■ **EXERCISE**
Look through the listing below and write out exactly the lines from the line with "You are a computer-use" to the line with "the Output File", both included, and no others.

■ **RECORDED INFORMATION**
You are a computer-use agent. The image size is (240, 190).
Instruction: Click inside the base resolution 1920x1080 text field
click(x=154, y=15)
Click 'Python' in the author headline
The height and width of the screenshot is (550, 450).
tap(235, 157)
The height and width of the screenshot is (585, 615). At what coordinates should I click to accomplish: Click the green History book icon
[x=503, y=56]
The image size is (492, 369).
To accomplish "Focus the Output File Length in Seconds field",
...
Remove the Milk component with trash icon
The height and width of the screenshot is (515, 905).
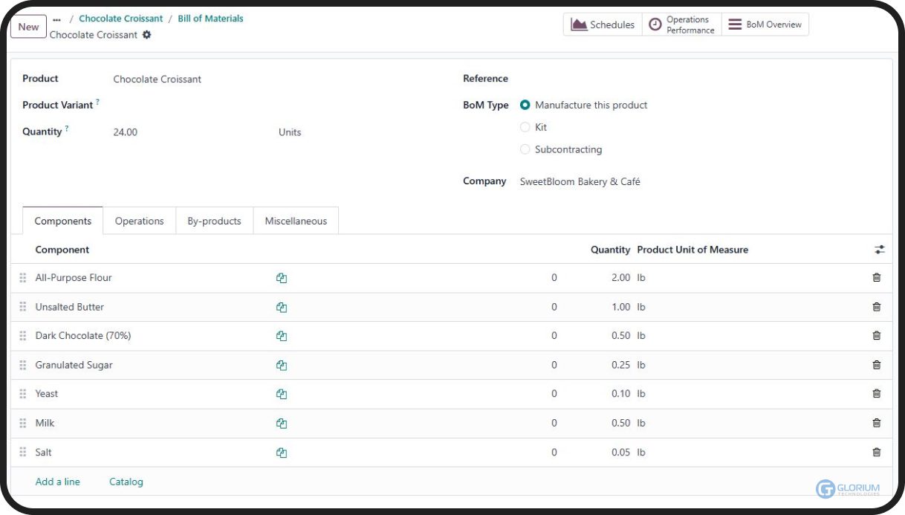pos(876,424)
--
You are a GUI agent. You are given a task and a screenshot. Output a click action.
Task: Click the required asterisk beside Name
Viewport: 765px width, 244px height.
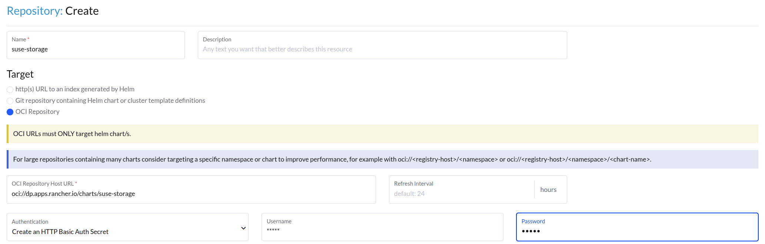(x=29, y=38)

■ **REPLY TO THE TASK**
You are a computer-use agent. The image size is (240, 190).
Instruction: Click inside the base resolution 1920x1080 text field
click(x=154, y=15)
Click 'Python' in the author headline
The height and width of the screenshot is (550, 450).
tap(235, 157)
The height and width of the screenshot is (585, 615). At what coordinates should I click to accomplish: Click the green History book icon
[x=503, y=56]
The image size is (492, 369).
To accomplish "Focus the Output File Length in Seconds field",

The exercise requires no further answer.